Entries taken from a collection
-*-*-

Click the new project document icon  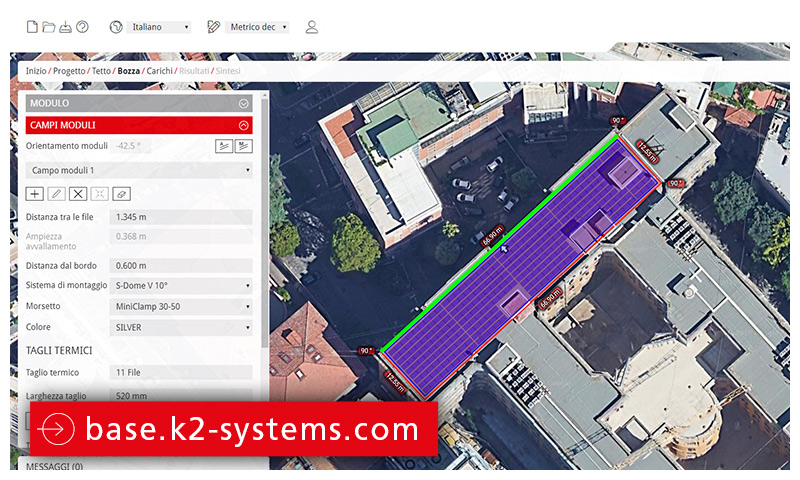[x=32, y=27]
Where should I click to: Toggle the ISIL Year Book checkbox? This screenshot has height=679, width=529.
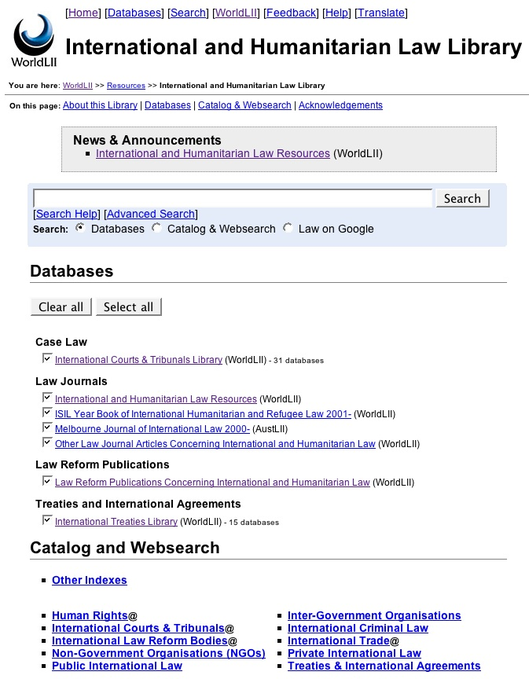pos(47,412)
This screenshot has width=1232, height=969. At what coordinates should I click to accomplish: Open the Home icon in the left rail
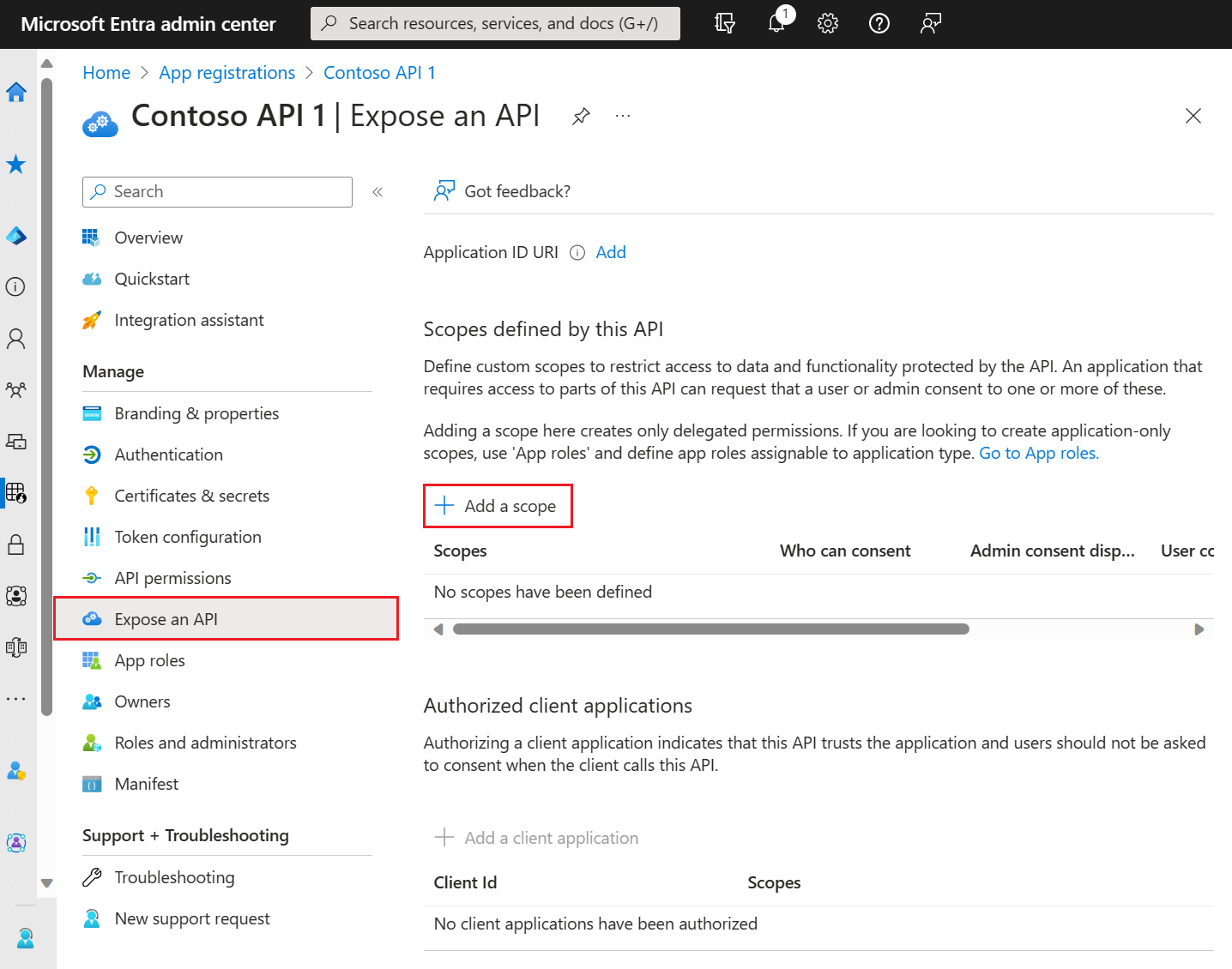click(x=16, y=93)
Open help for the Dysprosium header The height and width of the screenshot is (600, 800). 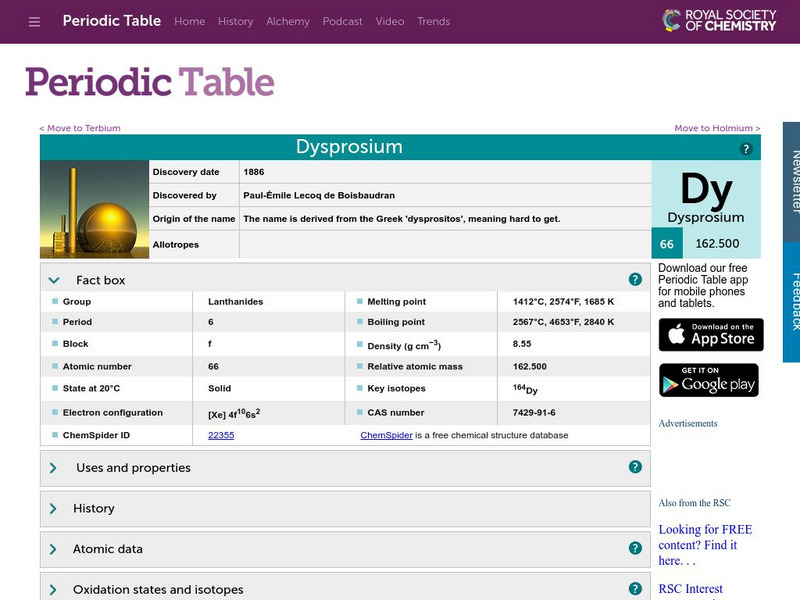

-*-*-

Problem to work on: Word for word, set down the lines from the line with "This screenshot has width=1232, height=969." through the last line of the entries, and nothing else; the pictures stay out.

Exercise result:
This screenshot has width=1232, height=969. At what coordinates should I click to accomplish: Open the Home icon in the left rail
click(x=16, y=93)
Open help for the Dysprosium header The height and width of the screenshot is (600, 800). 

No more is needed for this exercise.